TASK GOAL: Print the passage of the Ruby slowdown thread from "class NegativeFinder <" to "closing_prices = data.map(&:close).map(&:to_f)", word for word.

SOURCE TEXT:
Then, I tried refactoring and splitting up the algorithm into different classes and files without changing the algorithm at all. I decided on using the decorator pattern since it seems to fit. However when I run the program now, it makes each request really slowly (15+ min). I know this because my puts statements get printed out really slowly.
New and slower implementation (https://github.com/EdmundMai/minion/blob/master/lib/minion.rb)
require 'bundler/setup'
require "minion/version"
require "yahoo-finance"
require "minion/dilution_finder"
require "minion/negative_finder"
require "minion/small_cap_finder"
require "minion/market_fetcher"
module Minion
class << self
def query(exchange)
all_companies = CSV.read("#{exchange}.csv")
all_tickers = all_companies.map { |row| row[0] }
short_finder = DilutionFinder.new(NegativeFinder.new(SmallCapFinder.new(MarketFetcher.new(all_tickers))))
short_finder.results
end
end
end
The part it's lagging at according to my puts:
require "yahoo-finance"
require "business_time"
require_relative "stock_finder"
class NegativeFinder < StockFinder
def results
client = YahooFinance::Client.new
results = []
finder.results.each_with_index do |stock, index|
begin
data = client.historical_quotes(stock.symbol, { start_date: 2.business_days.ago, end_date: Time.now })
closing_prices = data.map(&:close).map(&:to_f)
volumes = data.map(&:volume).map(&:to_i)
negative_3_days_in_a_row = closing_prices == closing_prices.sort
larger_than_average_volume = volumes.reduce(:+) / volumes.count > stock.average_daily_volume.to_i
if negative_3_days_in_a_row && larger_than_average_volume
results << stock
puts "Qualified: #{stock.symbol}, finished with #{index} out of #{finder.results.count}"
else
puts "Not qualified: #{stock.symbol}, finished with #{index} out of #{finder.results.count}"
end
rescue => e
puts e.inspect
end
end
results
end
end
It's lagging on step 3 (making one request for each stock). Not sure what's going on so any advice would be appreciated. If you want to clone the program and run it, just comment in the last line in lib/minion.rb and type ruby lib/minion.rb

After debugging it I figured it out. It was because I was calling finder.results (results being the decorated method) inside of the loop as shown below:
require 'bundler/setup'
require "minion/version"
require "yahoo-finance"
require "minion/dilution_finder"
require "minion/negative_finder"
require "minion/small_cap_finder"
require "minion/market_fetcher"
module Minion
class << self
def query(exchange)
all_companies = CSV.read("#{exchange}.csv")
all_tickers = all_companies.map { |row| row[0] }
short_finder = DilutionFinder.new(NegativeFinder.new(SmallCapFinder.new(MarketFetcher.new(all_tickers))))

EXCERPTED RECORDS:
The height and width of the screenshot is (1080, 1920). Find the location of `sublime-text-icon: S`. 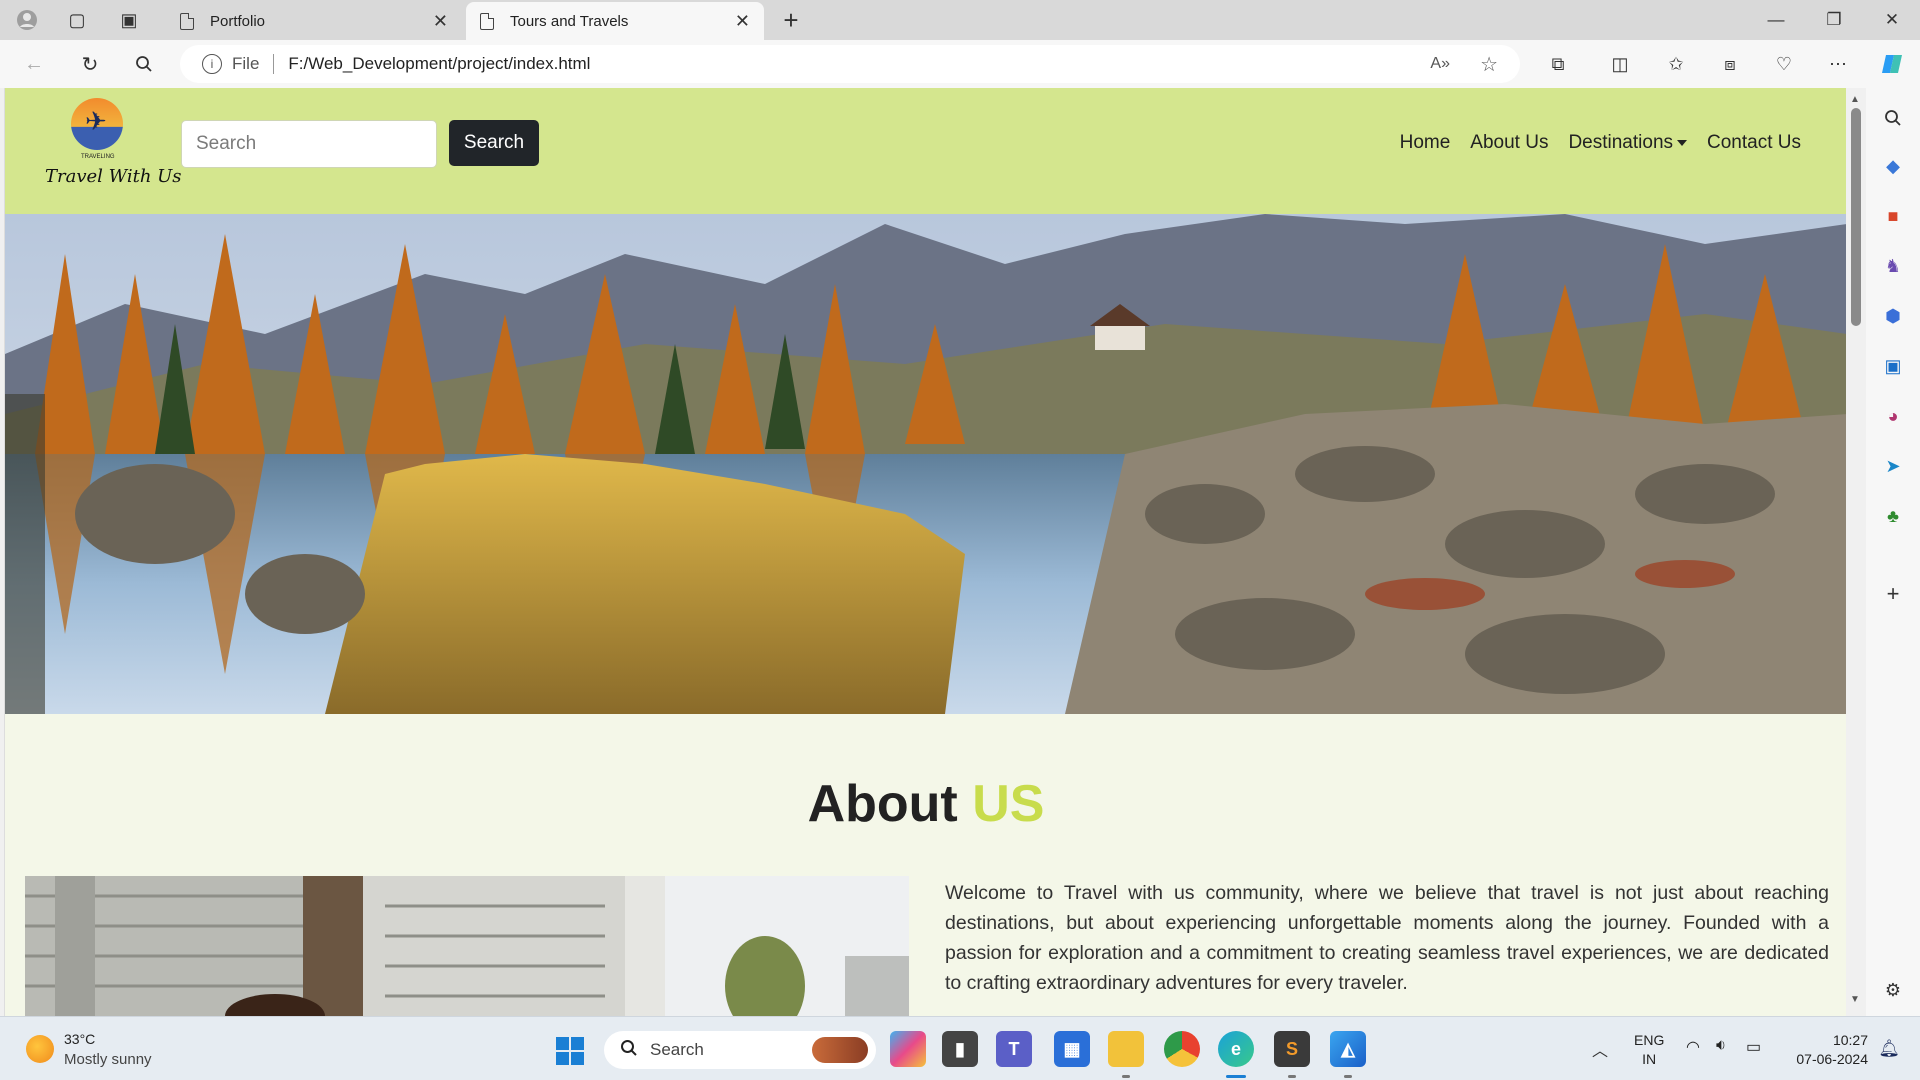

sublime-text-icon: S is located at coordinates (1292, 1049).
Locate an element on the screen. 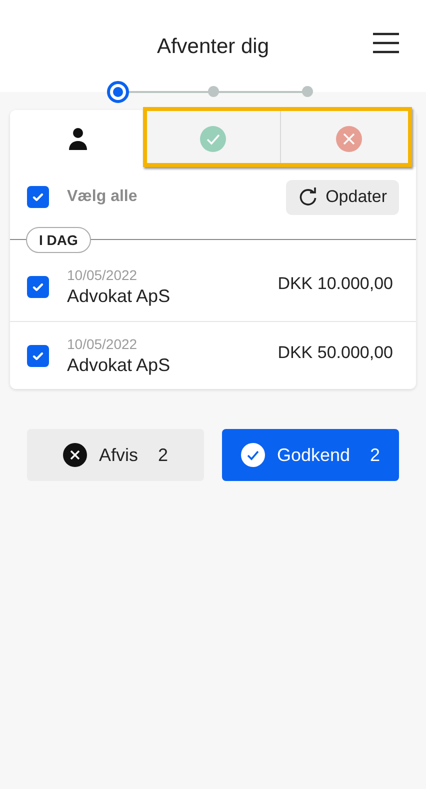  reject-button: Afvis 2 is located at coordinates (116, 455).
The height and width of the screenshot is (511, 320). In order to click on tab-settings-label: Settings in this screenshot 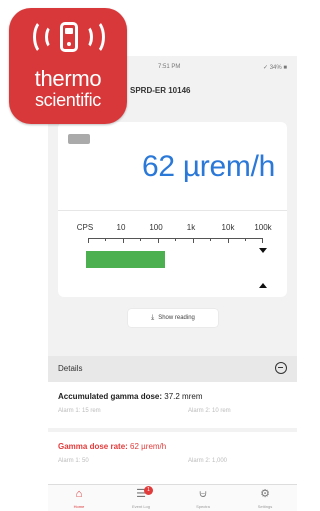, I will do `click(265, 506)`.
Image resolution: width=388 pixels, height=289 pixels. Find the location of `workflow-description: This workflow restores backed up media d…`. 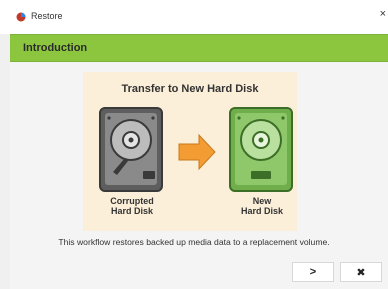

workflow-description: This workflow restores backed up media d… is located at coordinates (194, 242).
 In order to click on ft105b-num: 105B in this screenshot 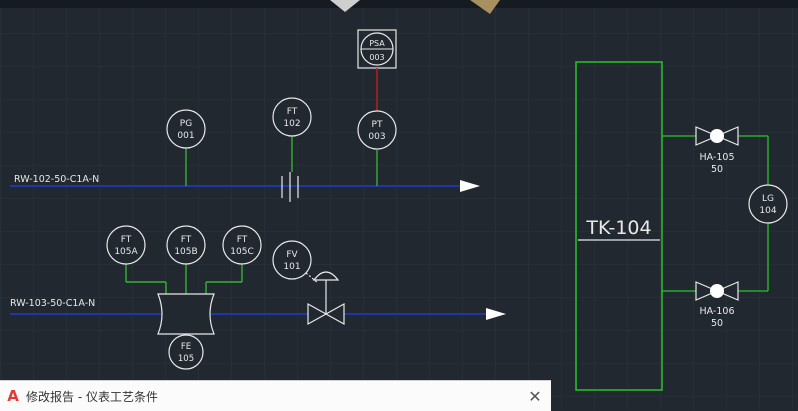, I will do `click(186, 252)`.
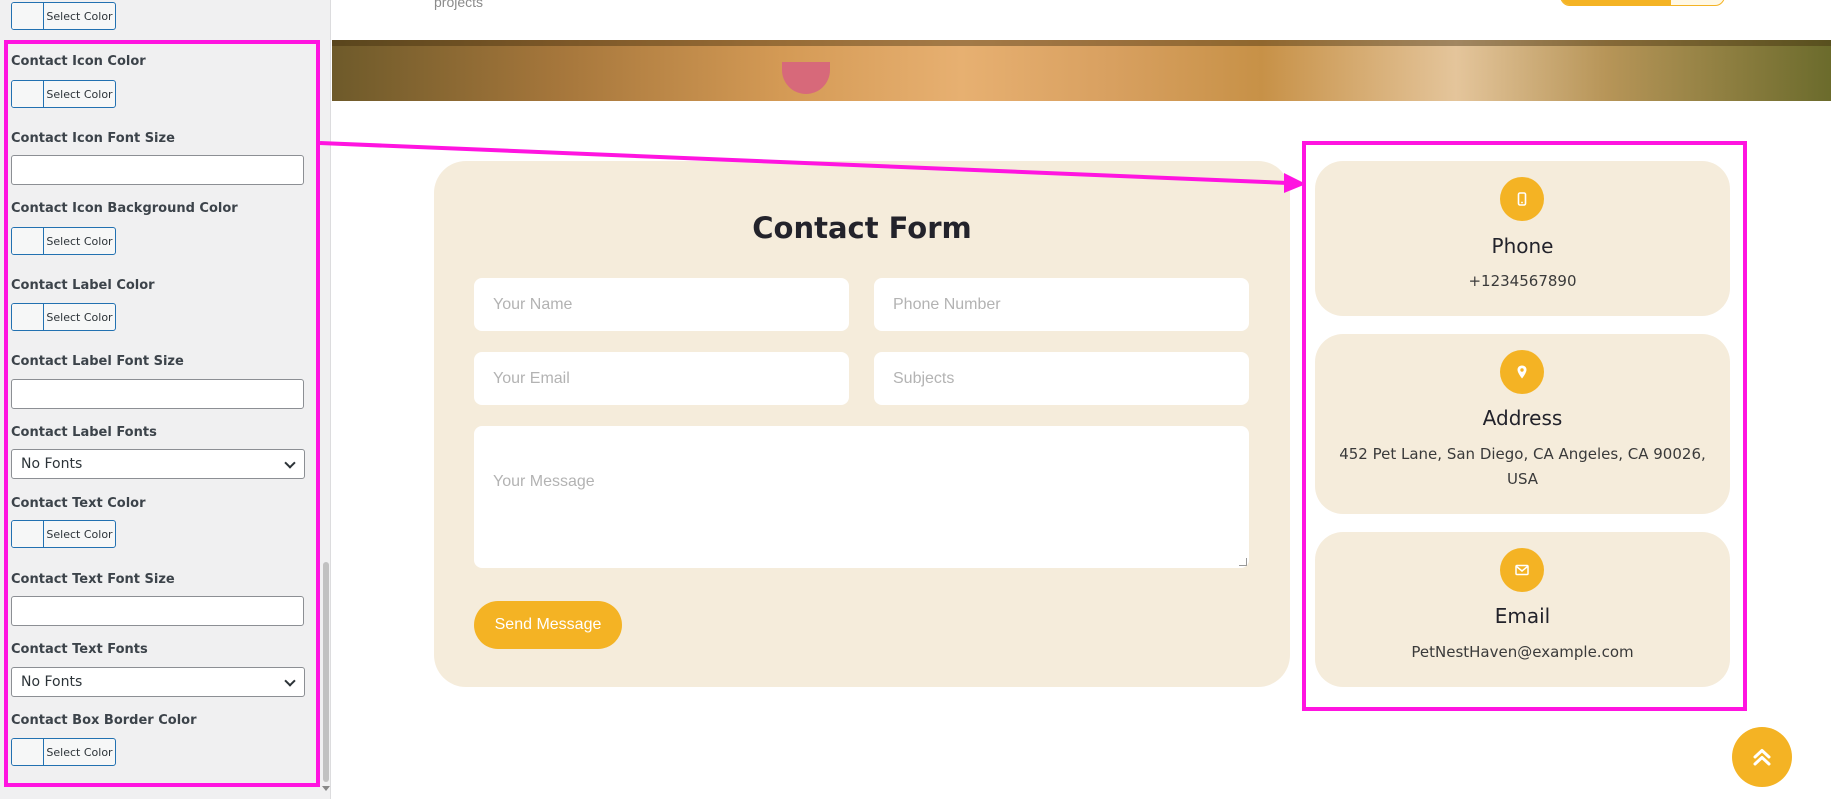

EXERCISE RESULT:
class NegativeFinder < StockFinder
def results
client = YahooFinance::Client.new
results = []
finder.results.each_with_index do |stock, index|
begin
data = client.historical_quotes(stock.symbol, { start_date: 2.business_days.ago, end_date: Time.now })
closing_prices = data.map(&:close).map(&:to_f)